Il Saarland tedesco sta per diventare la prima regione europea a bilinguismo indotto e forse la definitiva prova che in Europa una politica linguistica è possibile, quando si hanno le idee chiare sui risultati da raggiungere.
Il governo regionale del Saarland ha preso la decisione di introdurre l’insegnamento bilingue franco-tedesco fin dall’insegnamento prescolare per favorire i rapporti economici con la Francia e prevede l’assunzione di personale bilingue anche nella sua amministrazione. Una scelta coraggiosa e lungimirante, che risponde pienamente agli obiettivi dell’integrazione europea.
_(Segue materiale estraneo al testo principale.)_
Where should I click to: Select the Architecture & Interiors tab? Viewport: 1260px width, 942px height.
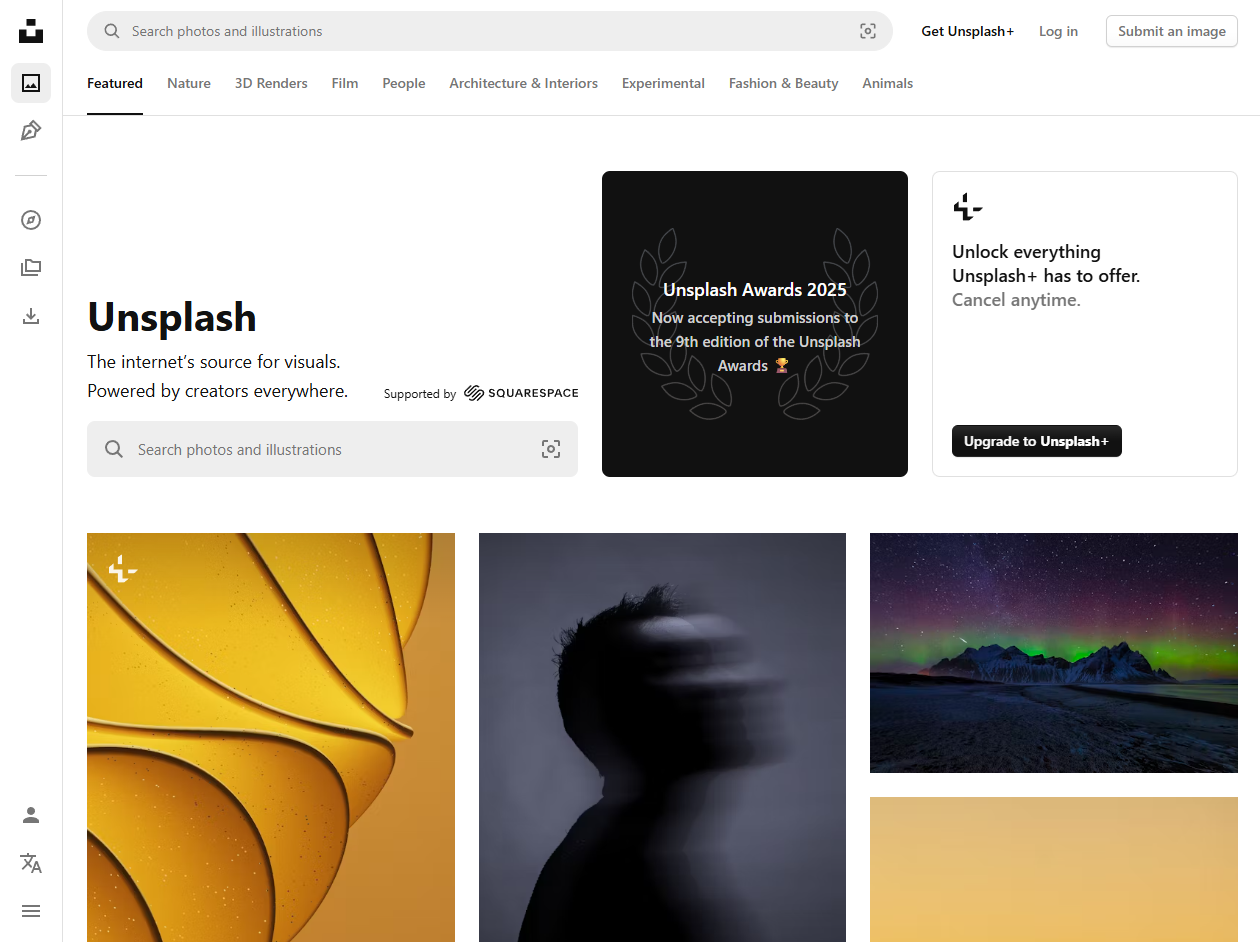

Il Saarland non è uno stato qualunque della federazione tedesca. Situata sulla frontiera della Lorena francese, la regione che fa capo a Saarbruck fu occupata militarmente dalla Francia nel 1945 e dal 1946 divenne un territorio indipendente riconosciuto internazionalmente, al punto che ebbe brevemente perfino una nazionale di calcio e giocò una partita anche contro la nazionale tedesca nel 1953. La Francia mirava a fare del Saarland un primo nucleo di territorio europeo sovranazionale, anche se sotto temporanea tutela militare francese. Era nel Saarland che la Francia immaginava si sarebbero insediate le istituzioni europee. Ma qui sorsero con la Germania delle divergenze di fondo, che nel 1954 portarono ad un referendum popolare con il quale gli abitanti del Saarland scelsero di restare tedeschi.
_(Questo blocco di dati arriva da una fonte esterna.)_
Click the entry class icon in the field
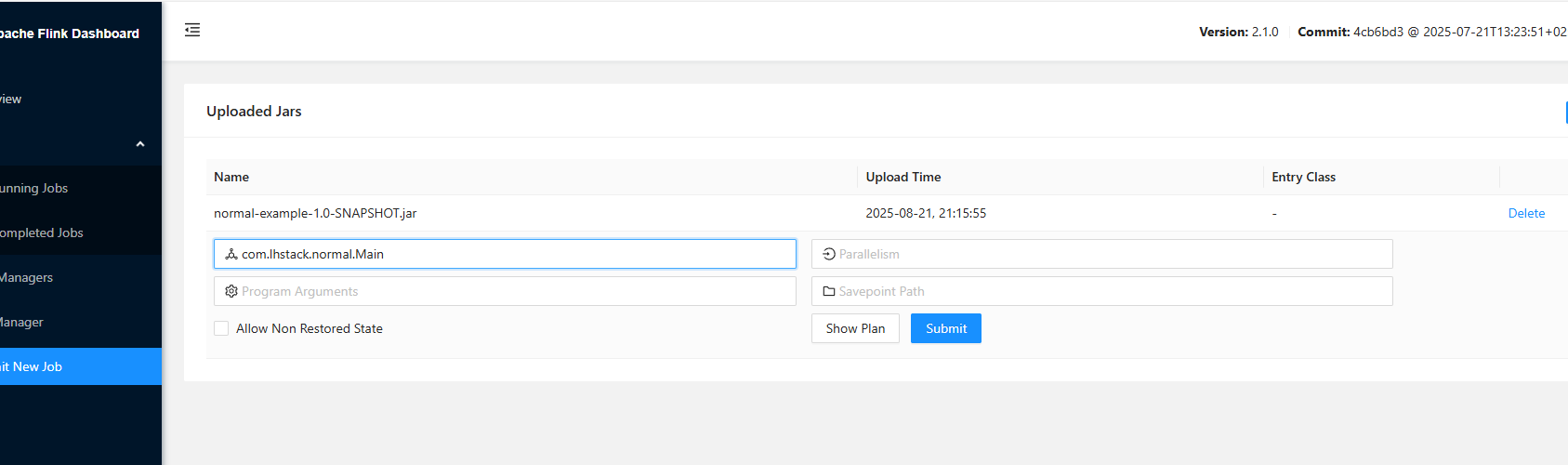This screenshot has width=1568, height=465. pos(231,254)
Questo non ha impedito negli anni al Saarland di integrarsi sempre più strettamente con i limitrofi dipartimenti francesi fino a trasformare quella che un tempo era una frontiera in una regione a pieno titolo. La decisione di introdurre il bilinguismo è il passo definitivo che questo piccolo territorio ha compiuto verso la creazione di un nuovo concetto di cittadinanza. Per la prima volta nell’Unione europea un’appartenenza si costruirà a prescindere dalle lingue. L’esempio del Saarland mostra che, contrariamente a quanto generalmente si pensa, la geografia linguistica dell’Europa è modificabile ed è la società stessa che lo chiede quando serve un bisogno autentico. Francia e Germania, con molte poche chiacchiere e molto serio lavoro, in questi decenni hanno dato alla soppressione delle frontiere il suo giusto seguito: l’integrazione economica e sociale.
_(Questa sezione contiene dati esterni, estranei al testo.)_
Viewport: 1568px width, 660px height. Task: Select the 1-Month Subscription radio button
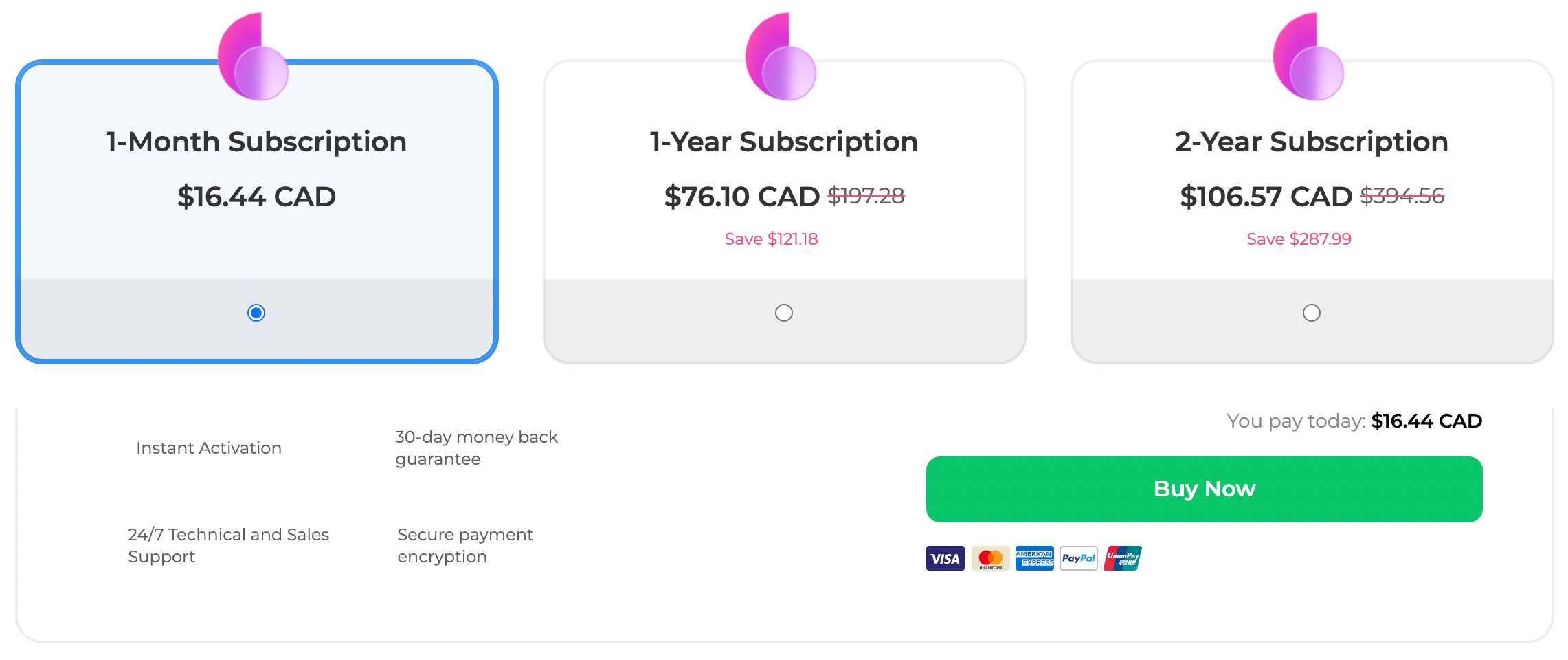(256, 312)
Quanto a noi italiani, come al solito, siamo lontani anni luce da tanta lungimiranza. In Friuli-Venezia Giulia, anziché dissipare risorse nell’insegnamento del friulano o nella protezione di astrusi dialetti come quello della val Resia, dovremmo introdurre l’insegnamento bilingue italiano-sloveno. Solo così cancelleremmo definitivamente le ferite della storia ancora aperte sulla nostra frontiera orientale. Solo così potremmo correggere gli squilibri di un territorio che si è sviluppato in modo incoerente, dove i porti e gli aeroporti si fanno concorrenza anziché armonizzarsi, dove le ferrovie sono ancora quelle asburgiche e l’economia transfrontaliera quasi inesistente. Lo stesso vale per le province occidentali del Piemonte e quelle settentrionali della Lombardia dove l’insegnamento di francese e tedesco aprirebbe nuove prospettive di crescita economica e darebbe un senso alle tanto denigrate reti transeuropee.
A queste tematiche dovrebbe pensare la Lega Nord se davvero vuole perseguire gli interessi del suo territorio. Ma mentre nel Saarland senza tanto clamore si costruisce il paesaggio della nuova Europa da noi invece imperversa il baccano delle insensate discussioni di chi vuole uscire dall’euro.